Exercise -> Below are the records. Restate word for word every line from the one that contains "Toggle tree view icon beside search" through the final line, both included.

[Dataset excerpts]
---
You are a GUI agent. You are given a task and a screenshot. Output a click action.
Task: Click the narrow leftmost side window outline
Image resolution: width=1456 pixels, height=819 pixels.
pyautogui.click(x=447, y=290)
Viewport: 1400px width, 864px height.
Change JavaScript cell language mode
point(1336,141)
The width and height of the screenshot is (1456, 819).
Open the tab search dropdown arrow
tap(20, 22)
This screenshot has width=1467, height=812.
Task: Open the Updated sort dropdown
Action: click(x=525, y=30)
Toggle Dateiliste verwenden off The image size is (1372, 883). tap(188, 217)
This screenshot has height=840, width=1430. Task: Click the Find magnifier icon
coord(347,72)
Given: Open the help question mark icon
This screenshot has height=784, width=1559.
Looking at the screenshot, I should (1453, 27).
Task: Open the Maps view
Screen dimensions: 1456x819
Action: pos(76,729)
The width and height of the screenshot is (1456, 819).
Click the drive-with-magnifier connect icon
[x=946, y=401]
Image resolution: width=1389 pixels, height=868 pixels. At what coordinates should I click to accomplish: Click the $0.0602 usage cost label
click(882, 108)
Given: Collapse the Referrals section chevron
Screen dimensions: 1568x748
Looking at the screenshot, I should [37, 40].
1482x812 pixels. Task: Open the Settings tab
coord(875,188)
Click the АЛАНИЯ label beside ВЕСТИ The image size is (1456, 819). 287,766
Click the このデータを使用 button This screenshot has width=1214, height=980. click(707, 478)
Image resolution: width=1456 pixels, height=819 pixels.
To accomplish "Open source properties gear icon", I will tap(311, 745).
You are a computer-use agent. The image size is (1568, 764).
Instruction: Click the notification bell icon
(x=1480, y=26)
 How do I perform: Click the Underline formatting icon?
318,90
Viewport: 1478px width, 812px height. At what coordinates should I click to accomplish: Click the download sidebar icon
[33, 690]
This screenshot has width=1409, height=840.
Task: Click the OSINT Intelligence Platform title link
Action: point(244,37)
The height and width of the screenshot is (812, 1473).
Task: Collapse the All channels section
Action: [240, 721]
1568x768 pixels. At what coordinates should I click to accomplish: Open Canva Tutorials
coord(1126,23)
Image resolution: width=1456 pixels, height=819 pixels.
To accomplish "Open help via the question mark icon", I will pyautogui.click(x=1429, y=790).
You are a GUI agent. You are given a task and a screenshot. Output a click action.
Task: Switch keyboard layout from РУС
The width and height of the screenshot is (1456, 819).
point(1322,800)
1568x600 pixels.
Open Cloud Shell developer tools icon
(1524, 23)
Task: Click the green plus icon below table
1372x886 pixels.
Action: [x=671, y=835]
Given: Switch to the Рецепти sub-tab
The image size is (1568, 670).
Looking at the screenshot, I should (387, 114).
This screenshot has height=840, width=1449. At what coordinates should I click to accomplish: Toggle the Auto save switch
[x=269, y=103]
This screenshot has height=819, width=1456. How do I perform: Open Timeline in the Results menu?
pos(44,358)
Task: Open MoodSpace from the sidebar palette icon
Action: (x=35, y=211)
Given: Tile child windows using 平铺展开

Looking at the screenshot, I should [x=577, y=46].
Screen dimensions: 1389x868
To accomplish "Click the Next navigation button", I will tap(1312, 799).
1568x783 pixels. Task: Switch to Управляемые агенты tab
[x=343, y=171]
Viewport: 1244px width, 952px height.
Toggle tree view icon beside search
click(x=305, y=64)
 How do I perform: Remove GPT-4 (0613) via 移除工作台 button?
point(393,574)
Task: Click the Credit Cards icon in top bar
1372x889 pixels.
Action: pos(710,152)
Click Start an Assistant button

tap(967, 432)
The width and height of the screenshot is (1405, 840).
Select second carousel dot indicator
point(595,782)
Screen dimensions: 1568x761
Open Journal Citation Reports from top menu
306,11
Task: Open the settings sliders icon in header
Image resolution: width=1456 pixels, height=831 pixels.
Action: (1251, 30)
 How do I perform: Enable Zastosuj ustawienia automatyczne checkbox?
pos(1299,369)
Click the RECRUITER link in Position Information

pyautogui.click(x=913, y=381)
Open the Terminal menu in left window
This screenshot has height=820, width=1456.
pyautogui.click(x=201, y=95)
---
Final answer ->
Toggle tree view icon beside search
click(x=305, y=64)
 How do I perform: Remove GPT-4 (0613) via 移除工作台 button?
point(393,574)
Task: Click the Credit Cards icon in top bar
1372x889 pixels.
Action: pos(710,152)
Click Start an Assistant button

tap(967, 432)
The width and height of the screenshot is (1405, 840).
Select second carousel dot indicator
point(595,782)
Screen dimensions: 1568x761
Open Journal Citation Reports from top menu
306,11
Task: Open the settings sliders icon in header
Image resolution: width=1456 pixels, height=831 pixels.
Action: (1251, 30)
 How do I perform: Enable Zastosuj ustawienia automatyczne checkbox?
pos(1299,369)
Click the RECRUITER link in Position Information

pyautogui.click(x=913, y=381)
Open the Terminal menu in left window
This screenshot has height=820, width=1456.
pyautogui.click(x=201, y=95)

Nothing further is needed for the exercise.